# Your Opinions Please



## Mayerl (May 5, 2008)

Hello All,
Firstly, let me say that although I have been registered here for quite some time, work commitments have ensured that my time for contributing more has been very restrictive. Now happily retired, I know things will change!
Having witnessed the Ragtime revival of the early 70's and having always been a devotee of the genre, back in October of 1975 I decided I would try and compose a Ragtime piece. Several weeks (!) later the piece was complete to MY satisfaction and was entitled "Ragged", partly as a pun and partly because that was how I perceived my efforts!
Back in 2017 I revised the piece to a degree whilst at the same time working on another two Rags. The first, entitled "Looking Back", (the title being inspired by putting together and expanding variou sketches I had made in the late 70's), and the second "Just Strolling", the first section of which was inspired by a doodle and came together very easily, the other sections took a little more work. 
Over the last year I have made a few revisions and done a little polishing to all three, including a few left hand split 10ths to which I am unapologetically addicted.
I should add that when confronted by a camera I tend to freeze, so I recorded all three direct to my Kawai CA97 and filmed playback.
I look forward to any feedback.

Here are the You Tube Links
















If anyone should want the music, just PM me with an e mail address.

David


----------



## millionrainbows (Jun 23, 2012)

I'm not sure you really played these, or programmed them.

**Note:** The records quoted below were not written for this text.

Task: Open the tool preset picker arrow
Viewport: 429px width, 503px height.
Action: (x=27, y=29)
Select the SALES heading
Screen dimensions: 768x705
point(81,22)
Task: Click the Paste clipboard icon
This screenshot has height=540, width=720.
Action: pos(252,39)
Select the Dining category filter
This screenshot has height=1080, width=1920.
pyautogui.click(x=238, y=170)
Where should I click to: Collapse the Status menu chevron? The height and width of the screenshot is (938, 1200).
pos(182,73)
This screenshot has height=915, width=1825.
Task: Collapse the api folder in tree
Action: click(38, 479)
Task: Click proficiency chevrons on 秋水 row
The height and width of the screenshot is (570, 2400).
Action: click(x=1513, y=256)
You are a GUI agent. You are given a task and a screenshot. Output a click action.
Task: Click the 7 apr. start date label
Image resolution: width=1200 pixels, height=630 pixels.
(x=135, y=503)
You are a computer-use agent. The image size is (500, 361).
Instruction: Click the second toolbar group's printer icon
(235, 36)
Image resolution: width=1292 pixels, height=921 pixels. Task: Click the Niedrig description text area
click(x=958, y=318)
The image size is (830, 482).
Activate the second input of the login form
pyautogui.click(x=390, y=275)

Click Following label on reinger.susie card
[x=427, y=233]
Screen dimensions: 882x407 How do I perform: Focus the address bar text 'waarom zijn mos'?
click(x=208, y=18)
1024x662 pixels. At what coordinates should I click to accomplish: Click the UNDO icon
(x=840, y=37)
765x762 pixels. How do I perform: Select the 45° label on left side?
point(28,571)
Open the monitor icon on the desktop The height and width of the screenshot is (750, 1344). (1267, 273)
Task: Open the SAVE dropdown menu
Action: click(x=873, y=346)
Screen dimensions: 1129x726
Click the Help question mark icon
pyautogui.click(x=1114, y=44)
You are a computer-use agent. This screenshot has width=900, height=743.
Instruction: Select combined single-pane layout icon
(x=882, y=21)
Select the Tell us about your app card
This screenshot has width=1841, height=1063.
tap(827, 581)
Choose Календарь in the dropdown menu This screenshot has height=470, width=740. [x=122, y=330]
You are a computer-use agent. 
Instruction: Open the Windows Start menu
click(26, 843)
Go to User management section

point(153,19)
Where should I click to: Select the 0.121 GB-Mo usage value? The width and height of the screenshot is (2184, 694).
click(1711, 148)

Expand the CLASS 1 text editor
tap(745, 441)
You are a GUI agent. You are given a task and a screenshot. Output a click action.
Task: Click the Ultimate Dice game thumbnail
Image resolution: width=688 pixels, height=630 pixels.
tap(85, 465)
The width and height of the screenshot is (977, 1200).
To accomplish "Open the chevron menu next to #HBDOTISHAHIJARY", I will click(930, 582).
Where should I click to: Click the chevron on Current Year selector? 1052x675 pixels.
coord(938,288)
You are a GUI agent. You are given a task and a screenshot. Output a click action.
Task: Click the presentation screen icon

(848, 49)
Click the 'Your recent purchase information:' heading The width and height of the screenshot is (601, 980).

The tempo never varies.


----------



## Phil loves classical (Feb 8, 2017)

I thought they all were charming. I think Just Strolling definitely stood out with a more striking rhythm in the right hand melody, and had more contrasting variations in general. I would add a rest somewhere in the left hand after a section or two. It would give the listener time to contemplate, and also add some contrast. Also I might add a variation to the left hand split chord pattern after every few bars to change it up.


----------



## tortkis (Jul 13, 2013)

It is great to hear new rag piano works. The melodies are very nice. I felt that the left hand is a bit monotonous. As for the performance, I was reminded of Rifkin's Joplin. Personally, I prefer more lively playing, with a little more varied dynamics and tempos, but it may not be an authentic way of rag piano playing. Joplin wanted his works played as written like classical compositions. Just Strolling is refreshing, reminding me of the mood of Echo of Spring. Thanks for posting.


----------